Items from a dataset
######
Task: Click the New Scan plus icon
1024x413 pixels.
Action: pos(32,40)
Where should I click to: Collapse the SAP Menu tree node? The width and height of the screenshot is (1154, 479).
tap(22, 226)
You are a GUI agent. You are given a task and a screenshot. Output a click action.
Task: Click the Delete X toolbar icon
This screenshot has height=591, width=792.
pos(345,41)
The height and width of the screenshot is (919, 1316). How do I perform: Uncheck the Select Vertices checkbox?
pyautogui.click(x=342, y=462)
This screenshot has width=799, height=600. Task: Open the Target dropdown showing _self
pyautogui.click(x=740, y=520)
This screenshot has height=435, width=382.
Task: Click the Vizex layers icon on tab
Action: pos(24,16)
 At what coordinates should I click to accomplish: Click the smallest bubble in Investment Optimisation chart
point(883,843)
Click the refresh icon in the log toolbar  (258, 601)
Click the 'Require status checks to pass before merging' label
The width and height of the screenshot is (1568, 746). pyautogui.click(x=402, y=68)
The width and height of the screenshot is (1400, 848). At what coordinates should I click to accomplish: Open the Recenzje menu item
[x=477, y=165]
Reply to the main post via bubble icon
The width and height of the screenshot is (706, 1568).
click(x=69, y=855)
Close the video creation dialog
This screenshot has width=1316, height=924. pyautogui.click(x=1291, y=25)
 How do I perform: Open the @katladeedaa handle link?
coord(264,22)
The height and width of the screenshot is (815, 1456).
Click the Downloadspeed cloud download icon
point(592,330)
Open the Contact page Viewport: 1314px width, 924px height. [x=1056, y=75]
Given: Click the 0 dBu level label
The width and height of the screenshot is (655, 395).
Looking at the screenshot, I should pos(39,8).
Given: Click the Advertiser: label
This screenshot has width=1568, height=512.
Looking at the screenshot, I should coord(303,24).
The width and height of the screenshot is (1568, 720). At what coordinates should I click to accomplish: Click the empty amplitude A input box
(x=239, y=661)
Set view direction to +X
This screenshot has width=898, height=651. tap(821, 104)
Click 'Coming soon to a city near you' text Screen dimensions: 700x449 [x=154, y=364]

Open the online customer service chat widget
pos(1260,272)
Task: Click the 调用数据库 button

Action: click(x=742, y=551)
######
**Task**
Rewrite the entries from the line with "Close the video creation dialog" up to and including the line with "This screenshot has width=898, height=651." as a JSON list of strings, one string per line, leaving out blank lines.

**Result of the task**
[
  "Close the video creation dialog",
  "This screenshot has width=1316, height=924. pyautogui.click(x=1291, y=25)",
  " How do I perform: Open the @katladeedaa handle link?",
  "coord(264,22)",
  "The height and width of the screenshot is (815, 1456).",
  "Click the Downloadspeed cloud download icon",
  "point(592,330)",
  "Open the Contact page Viewport: 1314px width, 924px height. [x=1056, y=75]",
  "Given: Click the 0 dBu level label",
  "The width and height of the screenshot is (655, 395).",
  "Looking at the screenshot, I should pos(39,8).",
  "Given: Click the Advertiser: label",
  "This screenshot has width=1568, height=512.",
  "Looking at the screenshot, I should coord(303,24).",
  "The width and height of the screenshot is (1568, 720). At what coordinates should I click to accomplish: Click the empty amplitude A input box",
  "(x=239, y=661)",
  "Set view direction to +X",
  "This screenshot has width=898, height=651. tap(821, 104)"
]